Voltaire (Essai sur les mœurs et l’esprit des nations). « Calvin écrivait mieux que Luther et parlait plus mal:tous deux laborieux et austères, mais durs et emportés ; tous deux brûlant de l’ardeur de se signaler et d’obtenir cette domination sur les esprits qui flatte tant l’amour-propre et qui d’un théologien fait une espèce de conquérant. Les catholiques peu instruits, qui savent en général que Luther, Zwingle, Calvin se marièrent, que Luther fut obligé de permettre deux femmes au landgrave de Hesse, pensent que ces fondateurs s’insinuèrent par des séductions flatteuses, et qu’ils ôtèrent aux hommes un joug pesant pour leur en donner un très-léger ; mais c’est tout le contraire : ils avaient des mœurs farouches : leurs discours respiraient le fiel. S’ils condamnèrent le célibat des prêtres, s’ils ouvrirent les portes des couvents, c’était pour changer en couvent la société humaine : les jeux, les spectacles furent défendus chez les réformés ; Genève, pendant plus de cent ans, n’a pas souffert chez elle un instrument de musique… On ne réussit guère chez les hommes, du moins jusqu’aujourd’hui, en ne leur proposant que le facile et le simple : le maître le plus dur est le plus suivi ; ils ôtaient aux hommes le libre arbitre, et l’on courait à eux. Ni Luther, ni Calvin, ni les autres ne s’entendirent sur l’eucharistie ; l’un voyait Dieu dans le pain et dans le vin comme du feu dans un fer ardent ; l’autre, comme le pigeon dans lequel était le Saint-Esprit….. Le calvinisme est conforme à l’esprit républicain, et cependant Calvin avait l’esprit tyrannique….. Il avait d’abord prêché la tolérance ; mais il changea d’avis dès qu’il se livra à la fureur de sa haine théologique ; il demandait la tolérance dont il avait besoin pour lui en France, et il s’armait de l’intolérance à Genève… Les vices des hommes tiennent souvent à des vertus. Cette dureté de Calvin était jointe au plus grand désintéressement. »

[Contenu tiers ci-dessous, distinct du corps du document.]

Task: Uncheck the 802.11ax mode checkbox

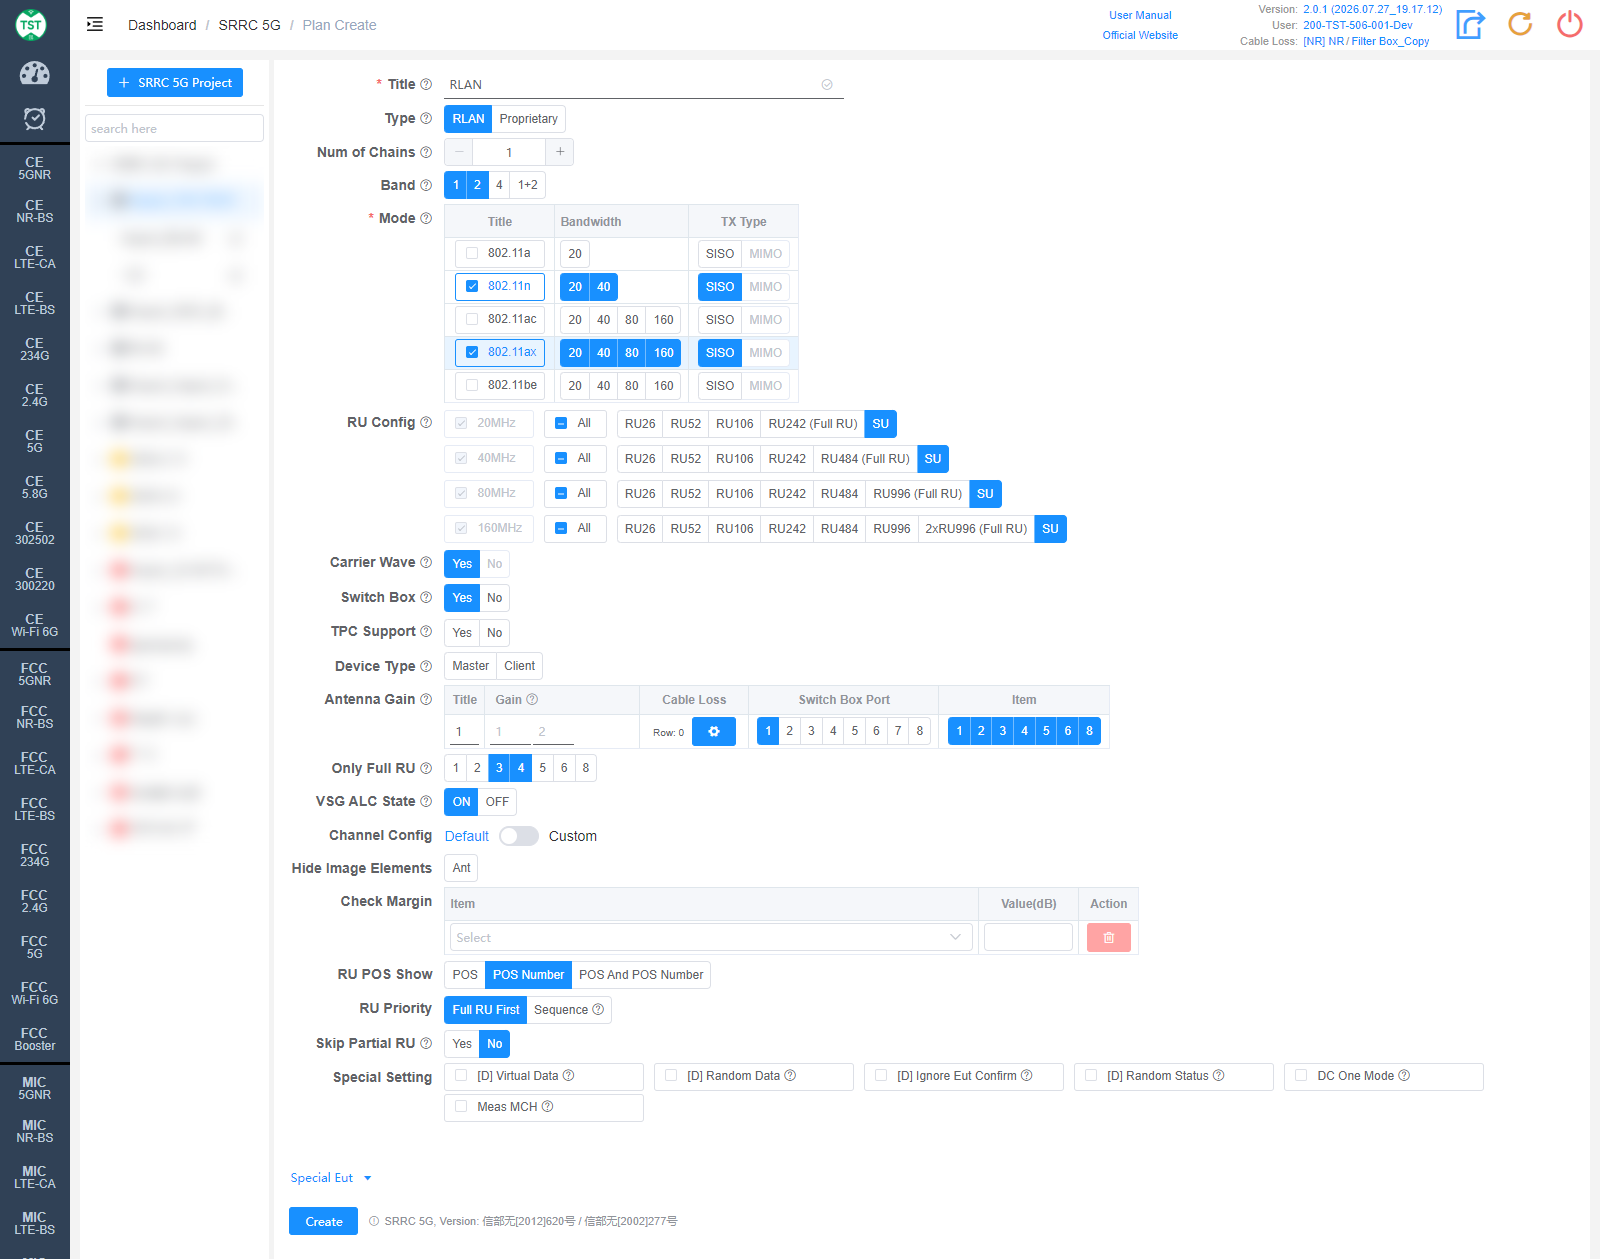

J.-J. Rousseau (Lettres écrites de la montagne). « Quel homme fut jamais plus tranchant, plus impérieux, plus décisif, plus divinement infaillible à son gré que Calvin, pour qui la moindre opposition, la moindre objection qu’on osait lui faire, était toujours une œuvre de Satan, un crime digne du feu ! »

Guizot (Musée des protestants célèbres). « Luther vint pour détruire, Calvin pour fonder, par des nécessités égales, mais différentes….. Calvin fut l’homme de cette seconde époque de toutes les grandes révolutions sociales, où, après avoir conquis par la guerre le terrain qui doit leur appartenir, elles travaillent à s’y établir par la paix, selon les principes et sous les formes qui conviennent à leur nature….. L’idée générale selon laquelle Calvin agit en brûlant Servet était de son siècle, et on a tort de la lui imputer. »

Mignet (Mémoire sur l’établissement de la Réforme à Genève). « Calvin fut, dans le protestantisme, après Luther, ce qu’est la conséquence après le principe ; dans la Suisse après Farel, ce qu’est la règle après une révolution. La Providence fait arriver les choses en leur temps, et les hommes pour les choses ; aussi Calvin prit le rôle qui convenait à son époque et à ses facultés….. Il aurait été incapable de soutenir la formidable lutte que Luther engagea avec un courage mêlé de tant d’adresse contre un adversaire qui n’avait jamais été vaincu. Il manquait de l’audace qui renverse, du génie qui invente, de la flexible habileté qui conduit, et même, on peut le dire, de l’éloquence qui entraîne, toutes qualités que Luther avait à un degré éminent. Il aurait été tout aussi peu propre à convertir la Suisse française, comme l’avait fait Farel, et à gagner une à une ses vallées et ses villes, pendant douze ans d’un aventureux apostolat. Mais s’il n’avait ni le génie de l’invention ni celui de la conquête ; s’il n’était ni un révolutionnaire comme Luther ni un missionnaire comme Farel, il avait une force de logique qui devait pousser plus loin la réforme du premier, et une faculté d’organisation qui devait achever l’œuvre du second. C’est par là qu’il renouvela la face du protestantisme et qu’il constitua Genève. »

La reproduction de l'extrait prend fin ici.